Na ciência, podemos destacar contribuições árabes nas seguintes áreas:
Matemática – introduziram os algarismos hindus, que ficaram conhecidos como algarismos arábicos, e o numeral zero. Além disso, desenvolveram a álgebra e a trigonometria;
Medicina – descobriram técnicas cirúrgicas e revelaram as causas de doenças contagiosas, como a varíola e o sarampo;
Química – descobriram substâncias como o ácido sulfúrico, o salitre e o álcool, além de desenvolverem o processo de utilização de diversos elementos químicos.
A expansão islâmica também levou à difusão do idioma árabe, que era a “língua oficial” do mundo islâmico. Por isso, diversos idiomas contam com muitas palavras de origem árabe, como, no caso do português, as palavras arroz, café, algarismo, álgebra, álcool, frango, sorvete, jarra, alface, azeite, tarifa, açúcar, entre tantas outras.
Arte
A literatura foi marcada pela ampla influência dos contos e das fábulas maravilhosas, destacando-se obras como As mil e uma noites, Rubayat e As aventuras de Simbad, o marujo.
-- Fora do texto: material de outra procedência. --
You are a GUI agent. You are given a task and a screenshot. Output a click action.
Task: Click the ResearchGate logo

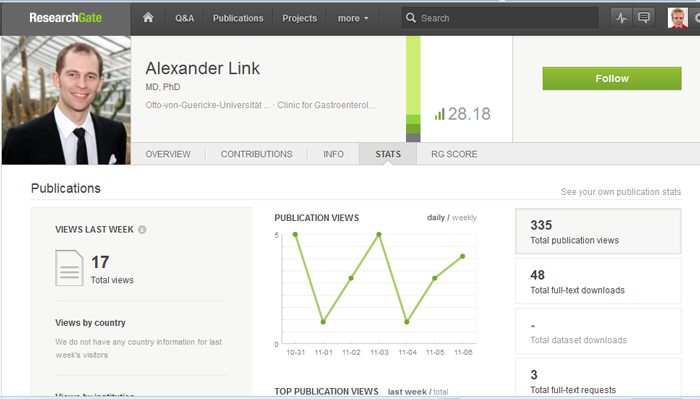(x=64, y=18)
Nessas narrativas, encontramos a presença de elementos culturais de diversos lugares, como o Egito, a Pérsia e a Índia.
A arquitetura teve como obra mais representativa as mesquitas (templos religiosos), que utilizavam como elementos os minaretes (imponente torres, as cúpulas douradas, os arcos em ferradura e uma esplendorosa decoração baseada em motivos geométricos ou vegetais, denominada arabescos.
A escultura e a pintura receberam pouca atenção dos muçulmanos, devido a severa proibição religiosa da idolatria, que desaconselhava a reprodução de figuras humanas em estátuas ou em quadros. Disso decorre a grande utilização de arabescos, com suas composições estilizadas, muito empregados na brilhante tapeçaria árabe.
Nem todo muçulmano é árabe
Atualmente, o islamismo é a segunda maior religião do mundo em número de seguidores. São mais de 1 bilhão e 300 milhões de muçulmanos em cerca de 75 países. Isso representa aproximadamente 20% da população mundial.
Muita gente pensa que todos os muçulmanos são árabes (habitantes da Península Arábica ou falantes da língua árabe), mas não é bem assim. Embora o islamismo tenha surgido na Península Arábica, atualmente apenas uma pequena parcela dos muçulmanos do mundo é árabe.